— What the task asks —
Copy out the entries from the line containing "Close the items_artefacts.ltx tab" down to the line containing "coord(1527,482)", both included, reproducing each line without changes.

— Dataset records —

################

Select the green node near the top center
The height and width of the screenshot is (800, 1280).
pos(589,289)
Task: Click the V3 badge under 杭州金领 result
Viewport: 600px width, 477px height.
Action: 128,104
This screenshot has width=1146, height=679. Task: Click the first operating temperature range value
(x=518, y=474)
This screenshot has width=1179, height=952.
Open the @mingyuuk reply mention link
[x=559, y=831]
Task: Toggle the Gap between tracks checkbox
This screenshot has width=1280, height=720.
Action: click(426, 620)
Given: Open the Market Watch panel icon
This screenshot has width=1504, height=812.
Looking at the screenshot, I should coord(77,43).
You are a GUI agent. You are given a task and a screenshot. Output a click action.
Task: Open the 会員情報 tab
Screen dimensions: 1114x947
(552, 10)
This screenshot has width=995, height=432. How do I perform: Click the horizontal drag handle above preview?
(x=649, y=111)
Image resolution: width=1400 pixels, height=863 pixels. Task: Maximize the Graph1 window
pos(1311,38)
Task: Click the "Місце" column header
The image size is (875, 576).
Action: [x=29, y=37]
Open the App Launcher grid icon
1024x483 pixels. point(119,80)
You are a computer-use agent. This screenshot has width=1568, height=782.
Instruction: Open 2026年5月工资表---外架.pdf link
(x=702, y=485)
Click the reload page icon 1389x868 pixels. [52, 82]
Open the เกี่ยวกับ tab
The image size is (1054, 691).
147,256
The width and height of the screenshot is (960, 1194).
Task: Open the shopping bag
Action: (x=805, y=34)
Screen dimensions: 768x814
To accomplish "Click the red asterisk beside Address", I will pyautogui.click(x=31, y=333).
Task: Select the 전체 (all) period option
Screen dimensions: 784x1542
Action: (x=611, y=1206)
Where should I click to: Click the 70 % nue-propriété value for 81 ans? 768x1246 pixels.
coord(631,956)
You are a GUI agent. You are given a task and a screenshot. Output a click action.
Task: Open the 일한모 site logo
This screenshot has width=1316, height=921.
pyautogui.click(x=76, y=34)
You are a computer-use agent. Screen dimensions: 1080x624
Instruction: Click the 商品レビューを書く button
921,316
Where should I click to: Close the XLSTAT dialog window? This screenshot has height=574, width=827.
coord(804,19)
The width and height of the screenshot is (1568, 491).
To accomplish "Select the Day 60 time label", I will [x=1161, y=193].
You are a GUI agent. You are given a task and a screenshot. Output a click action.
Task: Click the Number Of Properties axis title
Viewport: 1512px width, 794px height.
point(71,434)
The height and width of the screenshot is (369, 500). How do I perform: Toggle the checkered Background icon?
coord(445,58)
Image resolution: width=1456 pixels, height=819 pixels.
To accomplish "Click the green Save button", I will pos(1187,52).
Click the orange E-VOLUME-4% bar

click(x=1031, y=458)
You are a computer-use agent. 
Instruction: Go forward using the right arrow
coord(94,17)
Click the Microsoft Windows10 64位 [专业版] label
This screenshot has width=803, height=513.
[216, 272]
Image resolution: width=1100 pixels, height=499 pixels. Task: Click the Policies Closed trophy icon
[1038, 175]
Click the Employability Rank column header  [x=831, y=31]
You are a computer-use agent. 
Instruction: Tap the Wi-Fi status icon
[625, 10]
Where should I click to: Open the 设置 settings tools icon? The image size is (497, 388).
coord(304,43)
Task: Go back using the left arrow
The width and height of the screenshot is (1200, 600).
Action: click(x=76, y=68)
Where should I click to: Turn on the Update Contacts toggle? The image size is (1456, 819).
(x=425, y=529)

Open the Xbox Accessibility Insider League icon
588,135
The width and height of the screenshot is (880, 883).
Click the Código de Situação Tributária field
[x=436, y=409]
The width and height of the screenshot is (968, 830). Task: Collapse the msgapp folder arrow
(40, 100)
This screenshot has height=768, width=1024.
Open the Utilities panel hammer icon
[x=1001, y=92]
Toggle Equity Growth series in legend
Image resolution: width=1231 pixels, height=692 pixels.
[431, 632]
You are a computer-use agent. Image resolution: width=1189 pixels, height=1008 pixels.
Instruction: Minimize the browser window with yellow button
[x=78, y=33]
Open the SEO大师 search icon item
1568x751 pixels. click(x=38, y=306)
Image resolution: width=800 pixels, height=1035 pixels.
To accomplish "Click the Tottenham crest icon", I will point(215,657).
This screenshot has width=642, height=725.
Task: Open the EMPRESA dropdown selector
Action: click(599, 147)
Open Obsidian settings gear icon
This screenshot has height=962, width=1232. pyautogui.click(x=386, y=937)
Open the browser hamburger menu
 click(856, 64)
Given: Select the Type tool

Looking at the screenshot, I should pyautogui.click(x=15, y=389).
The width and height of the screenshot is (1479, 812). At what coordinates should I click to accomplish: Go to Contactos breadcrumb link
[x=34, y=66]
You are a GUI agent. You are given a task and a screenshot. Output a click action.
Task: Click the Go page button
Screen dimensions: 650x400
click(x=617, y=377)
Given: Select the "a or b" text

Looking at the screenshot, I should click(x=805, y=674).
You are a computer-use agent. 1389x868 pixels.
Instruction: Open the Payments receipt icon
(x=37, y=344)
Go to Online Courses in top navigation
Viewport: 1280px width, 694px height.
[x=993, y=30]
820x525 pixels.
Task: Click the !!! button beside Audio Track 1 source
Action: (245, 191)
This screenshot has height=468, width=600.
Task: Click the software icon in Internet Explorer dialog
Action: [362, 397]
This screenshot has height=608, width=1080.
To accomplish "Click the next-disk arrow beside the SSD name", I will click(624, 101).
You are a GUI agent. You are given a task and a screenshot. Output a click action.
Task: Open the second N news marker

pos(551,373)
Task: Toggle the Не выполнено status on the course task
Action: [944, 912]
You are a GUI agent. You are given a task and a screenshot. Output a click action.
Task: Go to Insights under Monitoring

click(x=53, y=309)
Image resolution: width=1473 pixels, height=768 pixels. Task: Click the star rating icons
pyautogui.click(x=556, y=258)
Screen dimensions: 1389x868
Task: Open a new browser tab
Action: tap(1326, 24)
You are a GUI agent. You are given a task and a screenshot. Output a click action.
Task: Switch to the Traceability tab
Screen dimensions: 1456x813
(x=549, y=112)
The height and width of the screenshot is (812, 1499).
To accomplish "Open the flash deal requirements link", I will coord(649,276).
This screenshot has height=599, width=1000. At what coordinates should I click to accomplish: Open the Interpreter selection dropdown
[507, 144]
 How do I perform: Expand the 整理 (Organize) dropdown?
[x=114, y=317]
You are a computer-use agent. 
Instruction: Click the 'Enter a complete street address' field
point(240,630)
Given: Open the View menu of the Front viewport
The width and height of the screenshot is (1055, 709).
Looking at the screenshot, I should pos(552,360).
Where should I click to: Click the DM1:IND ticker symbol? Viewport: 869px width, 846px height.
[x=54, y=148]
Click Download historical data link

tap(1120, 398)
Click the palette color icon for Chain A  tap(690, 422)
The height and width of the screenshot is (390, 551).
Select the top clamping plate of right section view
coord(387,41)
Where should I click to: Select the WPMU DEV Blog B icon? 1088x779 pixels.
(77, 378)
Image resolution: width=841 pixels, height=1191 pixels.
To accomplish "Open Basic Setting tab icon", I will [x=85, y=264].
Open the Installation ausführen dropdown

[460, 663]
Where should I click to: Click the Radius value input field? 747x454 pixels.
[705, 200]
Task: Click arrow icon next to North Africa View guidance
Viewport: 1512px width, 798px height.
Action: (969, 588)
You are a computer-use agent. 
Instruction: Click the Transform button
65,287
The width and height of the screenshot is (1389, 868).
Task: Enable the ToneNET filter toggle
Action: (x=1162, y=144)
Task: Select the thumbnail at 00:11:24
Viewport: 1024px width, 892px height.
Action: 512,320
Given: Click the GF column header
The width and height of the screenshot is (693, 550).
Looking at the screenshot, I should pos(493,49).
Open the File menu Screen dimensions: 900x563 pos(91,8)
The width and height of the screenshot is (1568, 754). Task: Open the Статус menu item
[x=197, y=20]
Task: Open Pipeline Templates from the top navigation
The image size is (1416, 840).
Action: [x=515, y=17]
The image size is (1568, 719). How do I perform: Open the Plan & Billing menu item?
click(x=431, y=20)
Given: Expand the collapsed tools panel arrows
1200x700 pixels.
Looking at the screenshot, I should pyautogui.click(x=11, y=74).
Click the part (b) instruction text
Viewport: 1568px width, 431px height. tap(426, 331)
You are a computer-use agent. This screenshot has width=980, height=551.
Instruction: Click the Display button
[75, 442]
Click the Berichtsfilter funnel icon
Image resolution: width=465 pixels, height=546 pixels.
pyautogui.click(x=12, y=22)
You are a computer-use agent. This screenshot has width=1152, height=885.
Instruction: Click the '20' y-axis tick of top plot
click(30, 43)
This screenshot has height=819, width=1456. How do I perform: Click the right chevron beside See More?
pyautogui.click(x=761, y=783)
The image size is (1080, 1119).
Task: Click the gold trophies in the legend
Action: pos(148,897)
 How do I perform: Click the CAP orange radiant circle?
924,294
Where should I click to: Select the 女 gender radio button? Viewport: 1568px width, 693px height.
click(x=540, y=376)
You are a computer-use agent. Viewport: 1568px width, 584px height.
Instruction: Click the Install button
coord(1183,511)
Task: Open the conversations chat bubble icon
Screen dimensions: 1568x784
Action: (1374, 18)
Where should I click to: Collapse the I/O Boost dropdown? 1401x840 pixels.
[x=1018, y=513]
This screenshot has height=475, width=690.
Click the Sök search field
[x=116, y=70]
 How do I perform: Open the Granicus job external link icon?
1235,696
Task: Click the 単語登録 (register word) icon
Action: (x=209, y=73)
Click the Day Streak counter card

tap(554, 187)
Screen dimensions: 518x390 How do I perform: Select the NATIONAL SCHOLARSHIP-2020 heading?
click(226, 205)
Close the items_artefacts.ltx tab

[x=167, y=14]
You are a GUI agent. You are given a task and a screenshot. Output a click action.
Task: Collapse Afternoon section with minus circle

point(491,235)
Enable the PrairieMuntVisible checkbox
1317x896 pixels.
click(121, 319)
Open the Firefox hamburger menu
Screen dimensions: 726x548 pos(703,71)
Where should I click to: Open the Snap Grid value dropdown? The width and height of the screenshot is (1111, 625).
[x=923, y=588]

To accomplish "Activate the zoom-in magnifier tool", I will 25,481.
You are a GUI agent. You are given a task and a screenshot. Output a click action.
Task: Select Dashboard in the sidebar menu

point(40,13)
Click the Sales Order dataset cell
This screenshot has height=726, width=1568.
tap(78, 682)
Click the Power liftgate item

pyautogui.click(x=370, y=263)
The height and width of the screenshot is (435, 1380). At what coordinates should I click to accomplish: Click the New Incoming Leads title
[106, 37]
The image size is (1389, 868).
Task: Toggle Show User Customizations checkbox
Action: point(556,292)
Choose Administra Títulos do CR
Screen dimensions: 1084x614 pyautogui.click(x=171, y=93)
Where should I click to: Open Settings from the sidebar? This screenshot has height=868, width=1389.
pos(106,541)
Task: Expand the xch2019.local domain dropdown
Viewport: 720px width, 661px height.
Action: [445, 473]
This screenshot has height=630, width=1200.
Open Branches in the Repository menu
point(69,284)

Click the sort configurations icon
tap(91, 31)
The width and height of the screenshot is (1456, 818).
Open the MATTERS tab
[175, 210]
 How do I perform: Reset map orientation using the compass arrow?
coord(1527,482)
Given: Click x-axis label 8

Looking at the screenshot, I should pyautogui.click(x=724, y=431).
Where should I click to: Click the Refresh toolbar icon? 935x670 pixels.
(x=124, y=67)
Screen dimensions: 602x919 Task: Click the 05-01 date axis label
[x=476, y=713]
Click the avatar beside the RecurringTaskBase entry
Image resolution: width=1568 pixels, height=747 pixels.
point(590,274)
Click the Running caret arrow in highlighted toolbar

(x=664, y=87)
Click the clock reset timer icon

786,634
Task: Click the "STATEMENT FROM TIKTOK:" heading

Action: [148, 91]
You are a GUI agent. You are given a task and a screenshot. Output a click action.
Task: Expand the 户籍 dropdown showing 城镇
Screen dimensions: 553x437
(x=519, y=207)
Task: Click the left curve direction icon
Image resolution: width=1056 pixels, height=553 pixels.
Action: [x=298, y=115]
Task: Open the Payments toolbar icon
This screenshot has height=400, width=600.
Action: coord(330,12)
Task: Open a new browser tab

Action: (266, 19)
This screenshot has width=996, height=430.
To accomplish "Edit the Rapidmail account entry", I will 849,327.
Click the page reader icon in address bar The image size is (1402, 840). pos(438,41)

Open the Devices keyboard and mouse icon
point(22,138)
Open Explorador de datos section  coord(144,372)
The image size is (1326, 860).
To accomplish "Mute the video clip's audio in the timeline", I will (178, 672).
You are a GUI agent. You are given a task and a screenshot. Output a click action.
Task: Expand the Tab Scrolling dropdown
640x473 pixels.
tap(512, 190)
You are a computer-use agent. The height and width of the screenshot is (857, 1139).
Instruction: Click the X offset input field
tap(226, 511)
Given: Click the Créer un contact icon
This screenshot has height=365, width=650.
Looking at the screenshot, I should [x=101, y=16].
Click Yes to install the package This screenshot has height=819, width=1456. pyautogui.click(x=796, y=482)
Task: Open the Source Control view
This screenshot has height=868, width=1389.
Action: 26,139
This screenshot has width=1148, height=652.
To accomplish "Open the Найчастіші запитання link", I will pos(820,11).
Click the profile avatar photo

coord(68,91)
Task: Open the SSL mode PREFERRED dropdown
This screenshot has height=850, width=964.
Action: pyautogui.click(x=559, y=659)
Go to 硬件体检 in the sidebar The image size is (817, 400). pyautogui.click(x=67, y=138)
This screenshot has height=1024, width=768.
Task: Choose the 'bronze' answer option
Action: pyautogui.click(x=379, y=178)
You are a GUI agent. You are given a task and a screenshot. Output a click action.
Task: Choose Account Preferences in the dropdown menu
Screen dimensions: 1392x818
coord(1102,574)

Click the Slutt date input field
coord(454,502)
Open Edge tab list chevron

################

— Answer to this problem —
Close the items_artefacts.ltx tab

[x=167, y=14]
You are a GUI agent. You are given a task and a screenshot. Output a click action.
Task: Collapse Afternoon section with minus circle

point(491,235)
Enable the PrairieMuntVisible checkbox
1317x896 pixels.
click(121, 319)
Open the Firefox hamburger menu
Screen dimensions: 726x548 pos(703,71)
Where should I click to: Open the Snap Grid value dropdown? The width and height of the screenshot is (1111, 625).
[x=923, y=588]

To accomplish "Activate the zoom-in magnifier tool", I will 25,481.
You are a GUI agent. You are given a task and a screenshot. Output a click action.
Task: Select Dashboard in the sidebar menu

point(40,13)
Click the Sales Order dataset cell
This screenshot has height=726, width=1568.
tap(78, 682)
Click the Power liftgate item

pyautogui.click(x=370, y=263)
The height and width of the screenshot is (435, 1380). At what coordinates should I click to accomplish: Click the New Incoming Leads title
[106, 37]
The image size is (1389, 868).
Task: Toggle Show User Customizations checkbox
Action: point(556,292)
Choose Administra Títulos do CR
Screen dimensions: 1084x614 pyautogui.click(x=171, y=93)
Where should I click to: Open Settings from the sidebar? This screenshot has height=868, width=1389.
pos(106,541)
Task: Expand the xch2019.local domain dropdown
Viewport: 720px width, 661px height.
Action: [445, 473]
This screenshot has height=630, width=1200.
Open Branches in the Repository menu
point(69,284)

Click the sort configurations icon
tap(91, 31)
The width and height of the screenshot is (1456, 818).
Open the MATTERS tab
[175, 210]
 How do I perform: Reset map orientation using the compass arrow?
coord(1527,482)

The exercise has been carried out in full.